Score:3

Why: $G'(s) = G(s_1, \ldots, s_{\lfloor{n/2}\rfloor})$, where $s = s_1, \ldots, s_n$ is PRG?

gp flag

I'm a novice reader of Introduction to Modern Cryptography, where it states:

Let $G$ be a pseudorandom generator with expansion factor $\ell(n) > 2n$.
In each of the following cases, say whether $G′$ is necessarily a pseudorandom generator. If yes, give a proof; if not, show a counterexample.
(a) Define $G'(s) = G(s_1, \ldots, s_{\lfloor n/2\rfloor})$, where $s = s_1, \ldots, s_n$.

I thought that it's not a PRG, by the counterexample that, if $G$ is a PRG such that $G:\{0,1\}^{\lfloor n/2\rfloor} \to \{0,1\}^n$ and if we have $s$ and $s'$ of length $n$ such that $s(1, \ldots,{\lfloor n/2\rfloor}) = s'({1,\ldots,\lfloor n/2\rfloor})$ then $G(s) = G(s')$

What am I missing?

Maarten Bodewes avatar
in flag
Hi Eshkod.
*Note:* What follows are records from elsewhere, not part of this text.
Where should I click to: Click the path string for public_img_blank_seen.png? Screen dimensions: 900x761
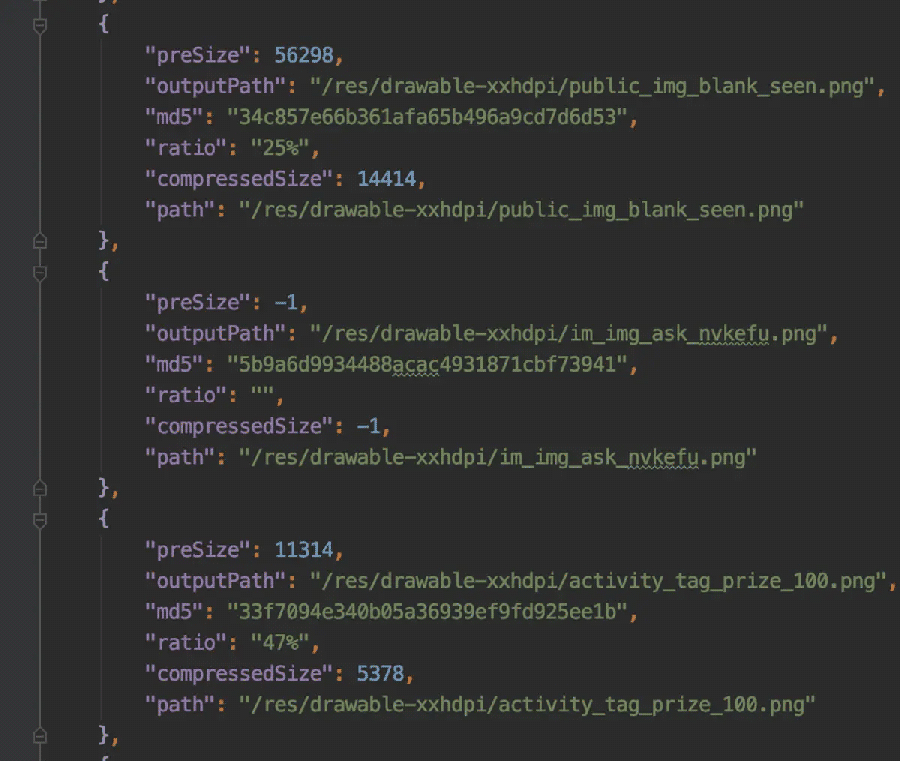click(x=521, y=210)
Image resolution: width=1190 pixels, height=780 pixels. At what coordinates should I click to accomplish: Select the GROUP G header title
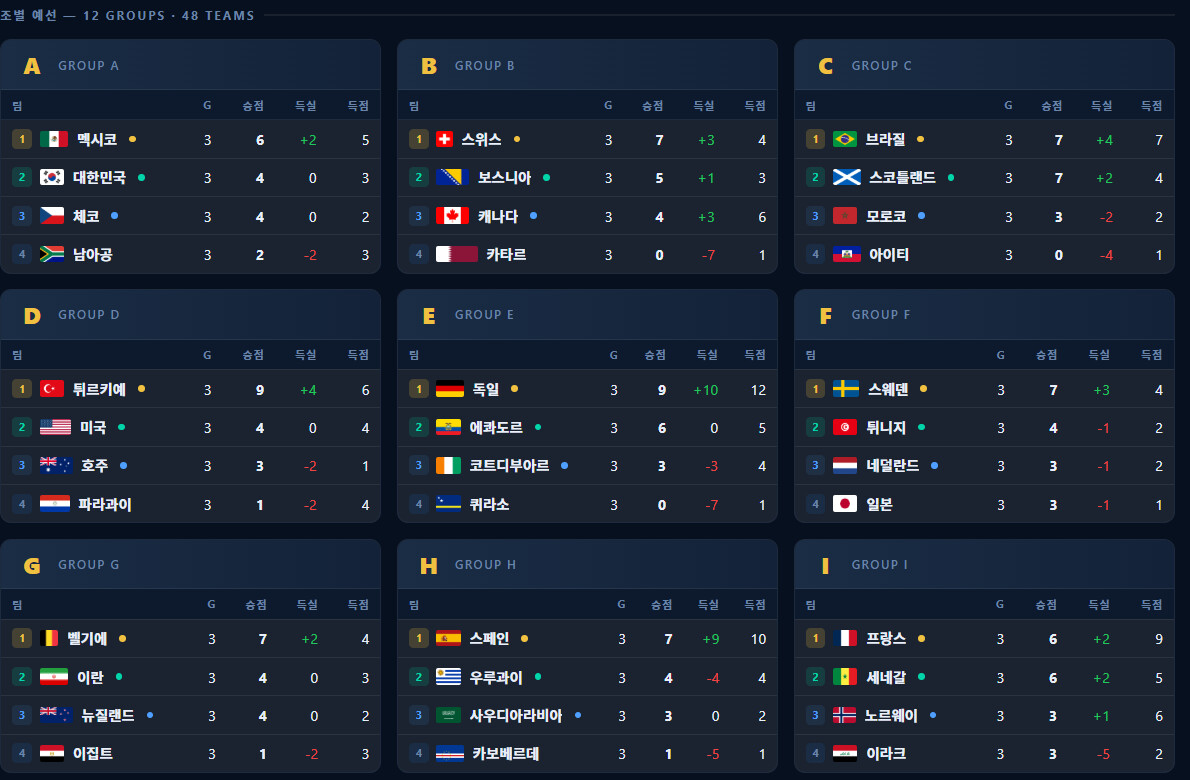[89, 565]
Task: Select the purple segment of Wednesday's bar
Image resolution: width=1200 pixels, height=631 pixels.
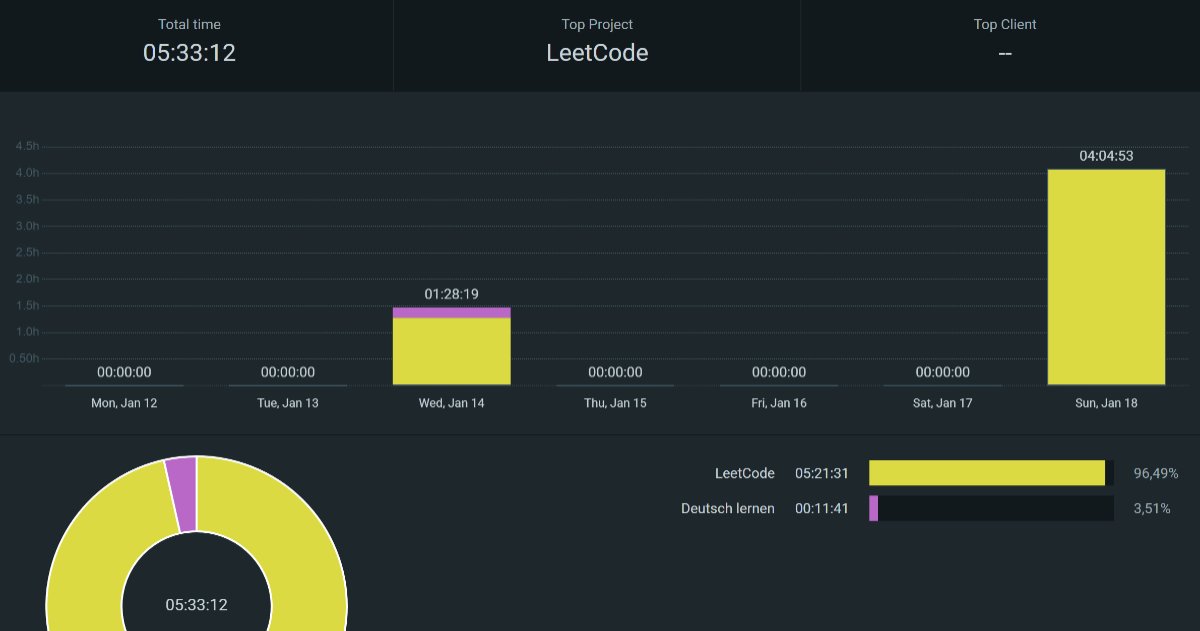Action: pos(451,313)
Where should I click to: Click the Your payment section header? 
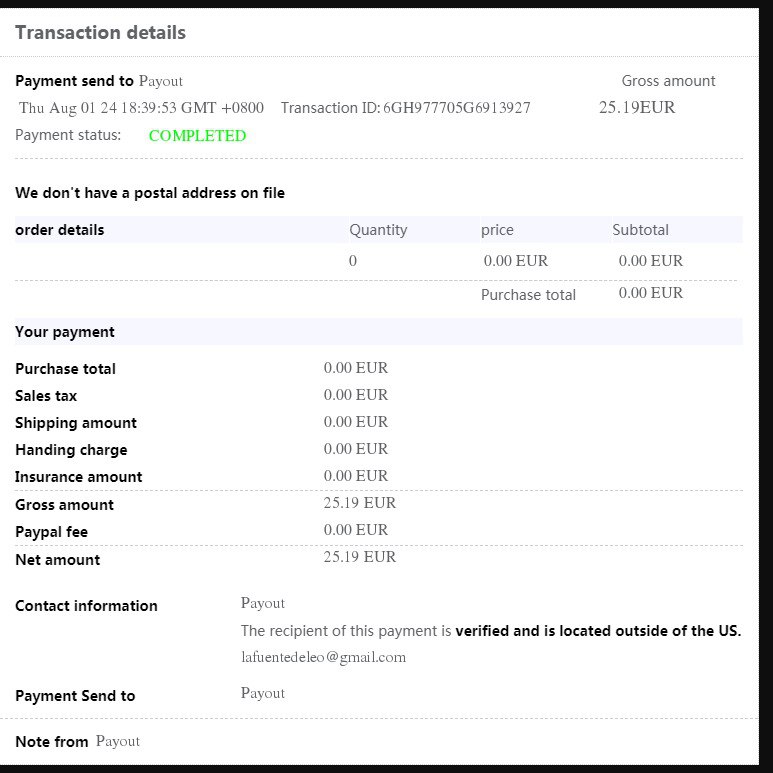pyautogui.click(x=65, y=332)
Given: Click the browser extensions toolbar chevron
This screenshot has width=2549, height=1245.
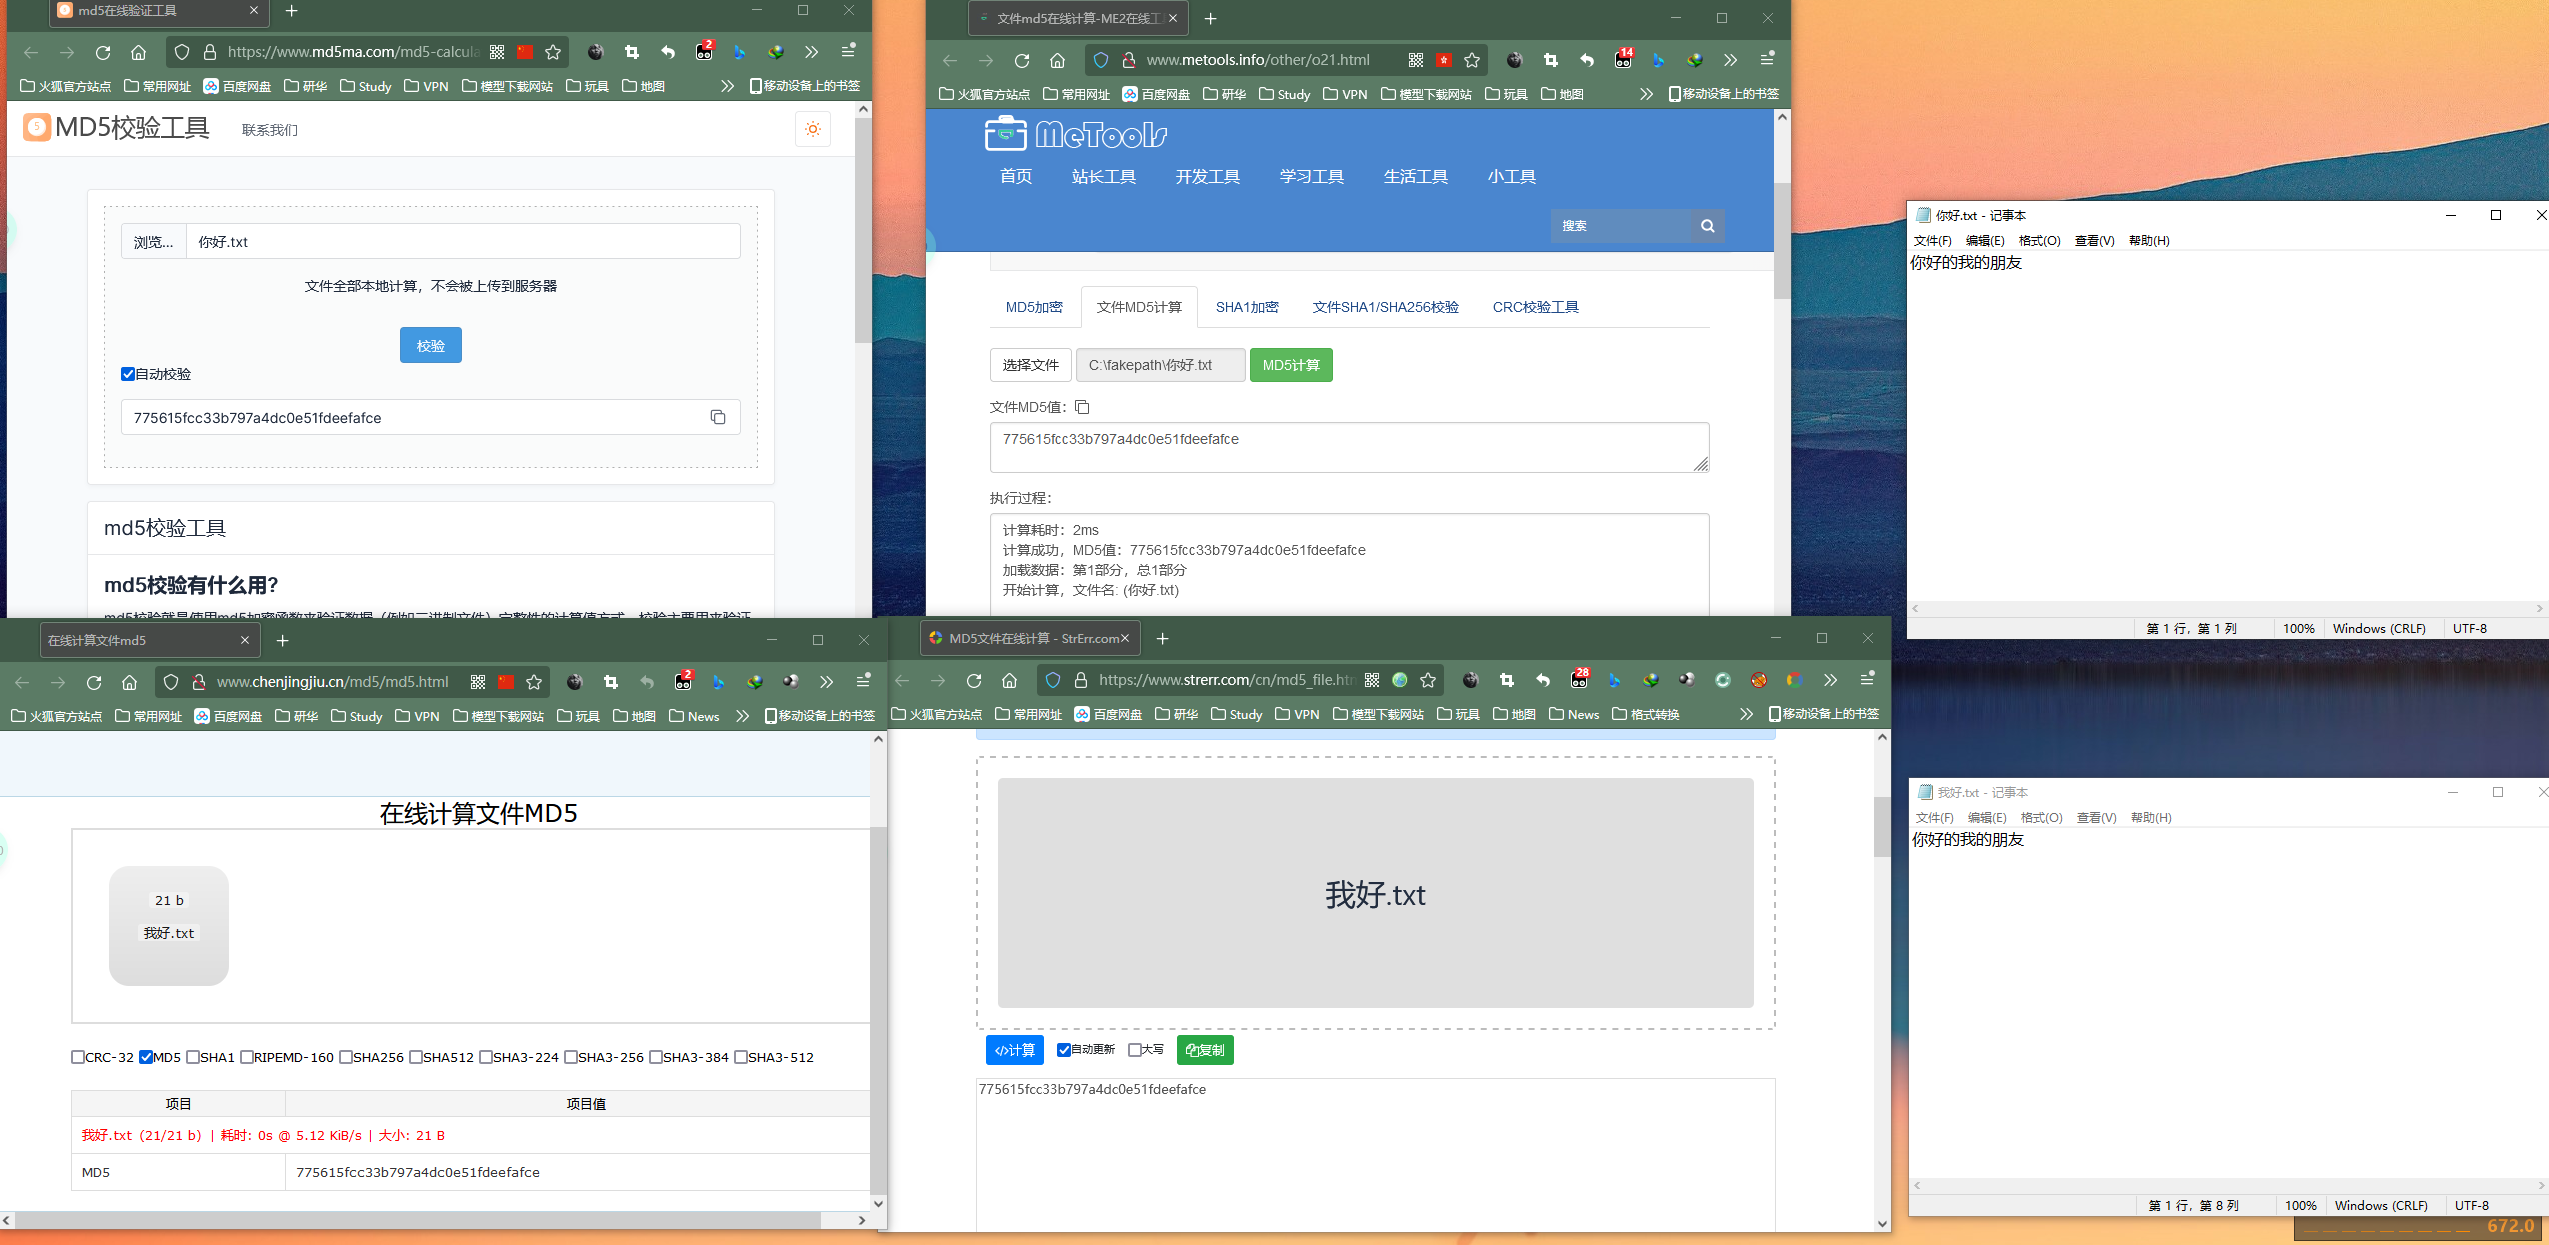Looking at the screenshot, I should point(810,57).
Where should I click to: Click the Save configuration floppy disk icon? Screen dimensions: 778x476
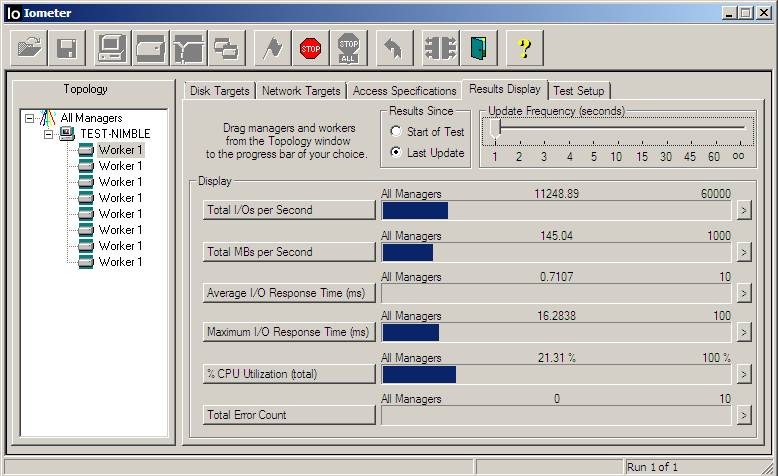67,48
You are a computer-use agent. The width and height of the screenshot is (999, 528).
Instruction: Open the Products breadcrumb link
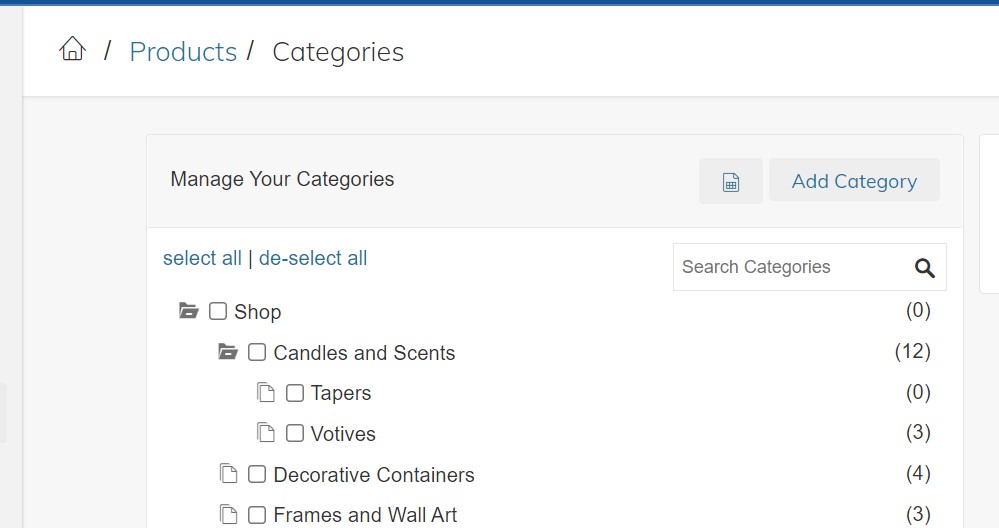183,52
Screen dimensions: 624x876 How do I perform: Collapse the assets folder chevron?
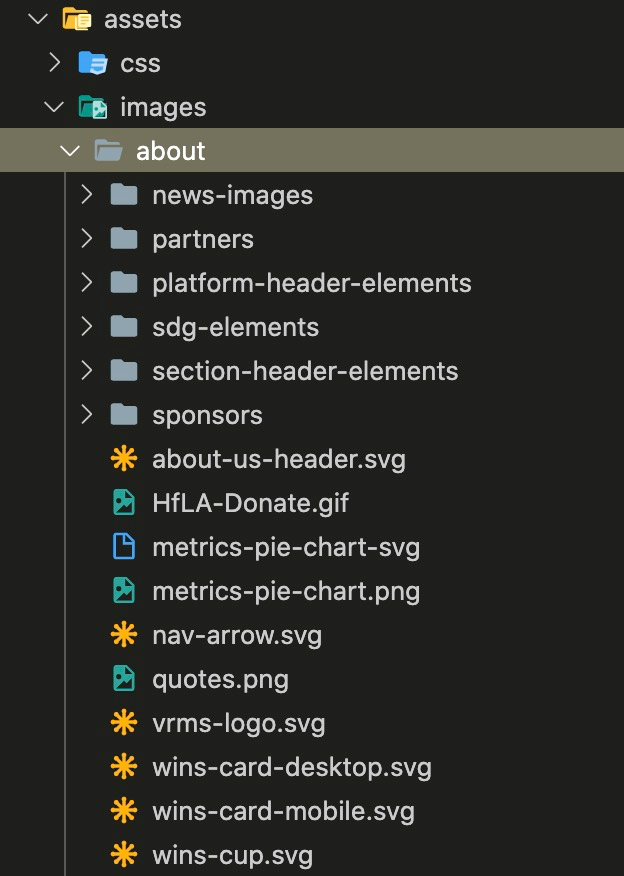point(39,18)
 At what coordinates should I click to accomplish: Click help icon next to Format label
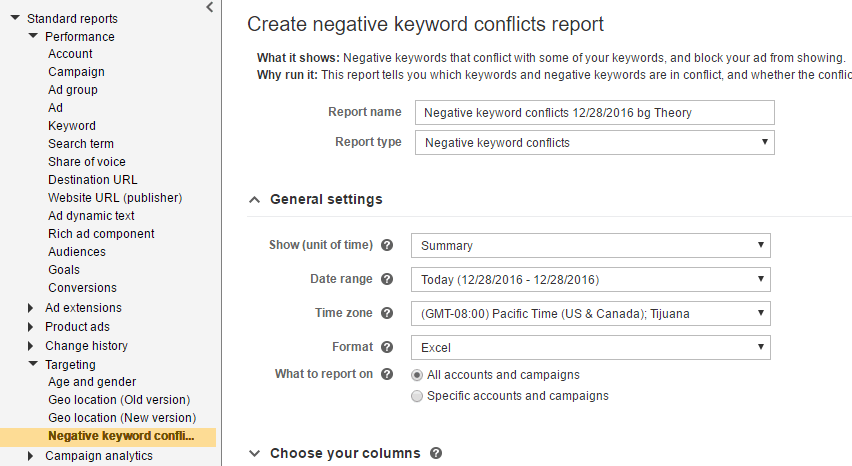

Please check that we got the formula translation to $\LaTeX$ right, you can of course adjust by hitting [edit].
Daniel S avatar
ru flag
HINT: The definition of a PRG does not require that $G$ is collision-free. BTW to which question are you referring? I cannot see this question in my copy of Katz and Lindell.
fgrieu avatar
ng flag
@Daniel S: this is exercise 3.6 (a) in the second edition of Jonathan Katz and Yehuda Lindell's Introduction to Modern Cryptography, correctly transcribed. In the third edition, exercise 3.6 is significantly different.
fgrieu avatar
ng flag
In the question, $G$ has input length $n$ and output length $\ell(n)$, and $G'$ mechanically obtained form $G$ has input length $\lfloor n/2\rfloor$ and output length $\ell(n)$. A counterexample must be some $G$ that's a PRG such that $G'$ is not a PRG. Among issues with the PRG proposed as counterexample (beside what's noted in [comment by Daniel S](https://crypto.stackexchange.com/posts/comments/226189)): it's noted $G$ but when we look at it's input it's more like $G'$; and it's output has the wrong length. Hint: assume there exists a PRG with output 5 times as wide as it's input.
Eshkod avatar
gp flag
@DanielS, so if I understand your hint, a test of a distinguisher that runs and outputs 1 for D(G(s)) if it encounters a collision is not a valid test for PRG, right?
fgrieu avatar
ng flag
The distinguisher $D$ of definition 3.14 in the K&L reference has input _one_ bitstring of size $\ell(n)$, and must output $0$ or $1$ based on that only. It thus can not directly detect collisions among the outputs of $G(s)$.